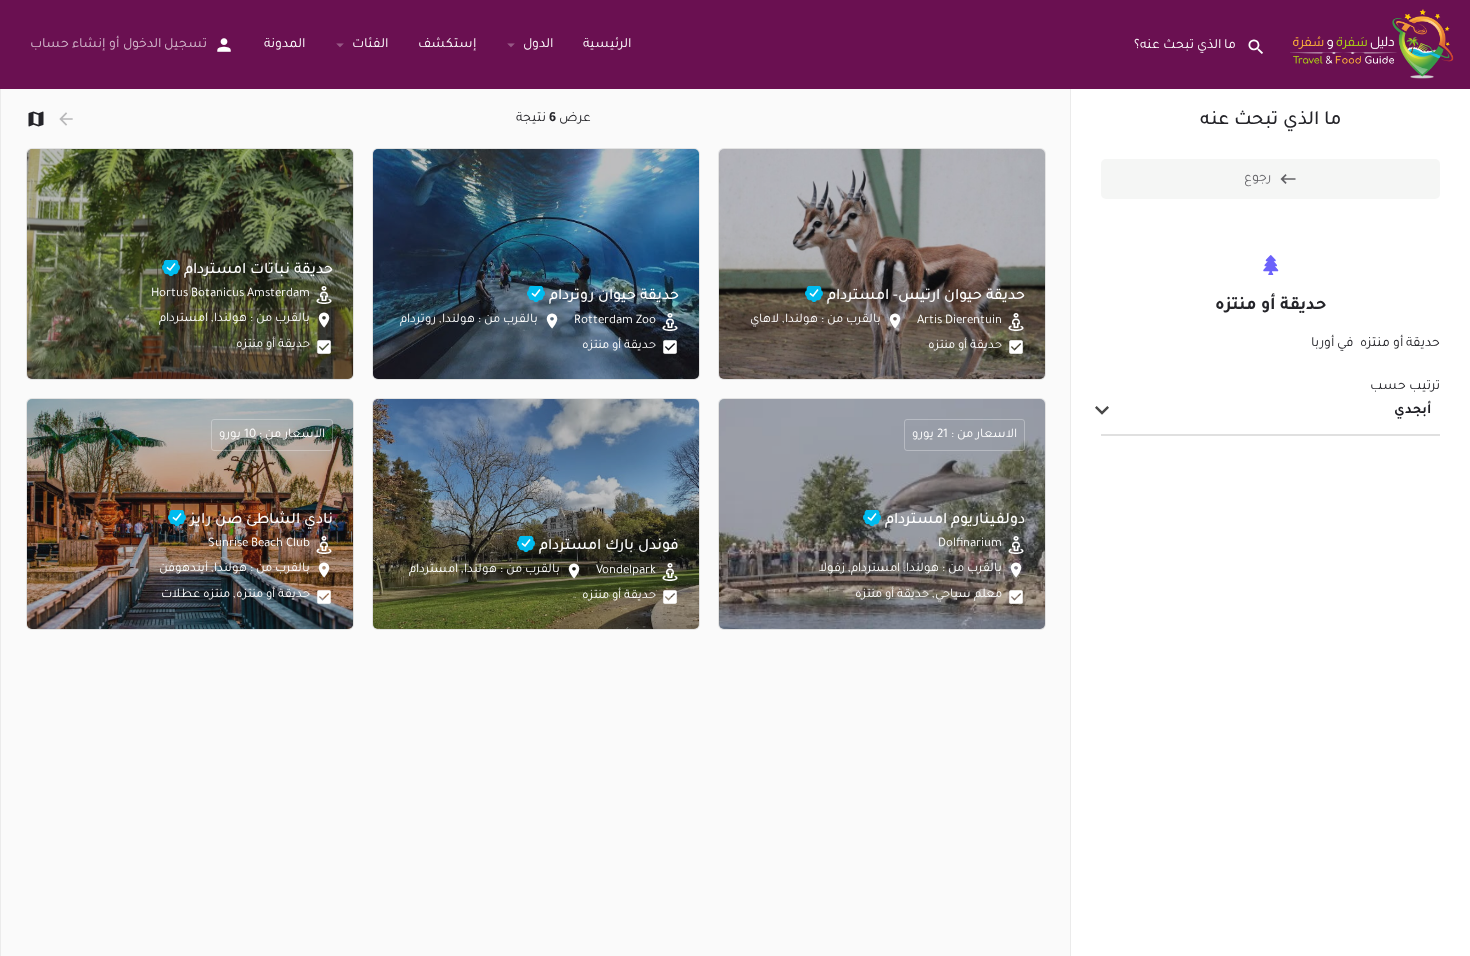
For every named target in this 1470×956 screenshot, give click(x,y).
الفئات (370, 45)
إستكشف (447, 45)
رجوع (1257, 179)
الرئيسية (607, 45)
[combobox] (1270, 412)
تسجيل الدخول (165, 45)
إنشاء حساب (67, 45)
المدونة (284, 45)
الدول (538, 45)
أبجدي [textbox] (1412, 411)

* * *

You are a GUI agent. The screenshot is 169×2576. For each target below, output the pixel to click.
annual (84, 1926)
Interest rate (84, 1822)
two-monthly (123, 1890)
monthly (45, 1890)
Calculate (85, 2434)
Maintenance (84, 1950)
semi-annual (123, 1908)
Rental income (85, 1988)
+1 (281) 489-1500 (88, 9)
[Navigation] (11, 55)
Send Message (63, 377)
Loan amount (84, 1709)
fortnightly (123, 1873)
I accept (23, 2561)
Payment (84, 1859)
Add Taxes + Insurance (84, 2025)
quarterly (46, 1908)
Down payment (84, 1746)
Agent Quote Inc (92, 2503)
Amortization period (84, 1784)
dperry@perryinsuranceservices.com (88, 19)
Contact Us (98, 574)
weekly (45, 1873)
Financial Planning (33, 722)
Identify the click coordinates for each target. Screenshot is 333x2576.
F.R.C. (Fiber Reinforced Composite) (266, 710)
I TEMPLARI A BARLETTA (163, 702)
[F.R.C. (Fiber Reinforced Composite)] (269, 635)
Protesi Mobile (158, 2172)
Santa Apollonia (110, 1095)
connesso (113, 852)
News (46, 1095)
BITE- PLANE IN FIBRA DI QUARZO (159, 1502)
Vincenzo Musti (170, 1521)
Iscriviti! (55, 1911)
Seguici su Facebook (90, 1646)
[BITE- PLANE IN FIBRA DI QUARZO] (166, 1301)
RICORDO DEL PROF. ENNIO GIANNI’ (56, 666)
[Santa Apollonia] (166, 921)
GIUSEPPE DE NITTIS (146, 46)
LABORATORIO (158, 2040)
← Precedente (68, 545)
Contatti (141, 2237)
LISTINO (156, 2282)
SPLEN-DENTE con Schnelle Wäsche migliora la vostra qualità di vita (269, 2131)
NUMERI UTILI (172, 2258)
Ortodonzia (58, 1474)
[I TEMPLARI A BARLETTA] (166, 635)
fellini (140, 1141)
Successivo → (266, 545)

---

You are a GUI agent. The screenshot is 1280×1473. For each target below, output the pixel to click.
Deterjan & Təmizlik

■ Exercise requirements
All that belongs in your answer is the stretch of entries above from the line with "semi-annual (123, 1908)" through the line with "[BITE- PLANE IN FIBRA DI QUARZO] (166, 1301)", printed exactly.

■ Task output
semi-annual (123, 1908)
Rental income (85, 1988)
+1 (281) 489-1500 (88, 9)
[Navigation] (11, 55)
Send Message (63, 377)
Loan amount (84, 1709)
fortnightly (123, 1873)
I accept (23, 2561)
Payment (84, 1859)
Add Taxes + Insurance (84, 2025)
quarterly (46, 1908)
Down payment (84, 1746)
Agent Quote Inc (92, 2503)
Amortization period (84, 1784)
dperry@perryinsuranceservices.com (88, 19)
Contact Us (98, 574)
weekly (45, 1873)
Financial Planning (33, 722)
Identify the click coordinates for each target. Screenshot is 333x2576.
F.R.C. (Fiber Reinforced Composite) (266, 710)
I TEMPLARI A BARLETTA (163, 702)
[F.R.C. (Fiber Reinforced Composite)] (269, 635)
Protesi Mobile (158, 2172)
Santa Apollonia (110, 1095)
connesso (113, 852)
News (46, 1095)
BITE- PLANE IN FIBRA DI QUARZO (159, 1502)
Vincenzo Musti (170, 1521)
Iscriviti! (55, 1911)
Seguici su Facebook (90, 1646)
[BITE- PLANE IN FIBRA DI QUARZO] (166, 1301)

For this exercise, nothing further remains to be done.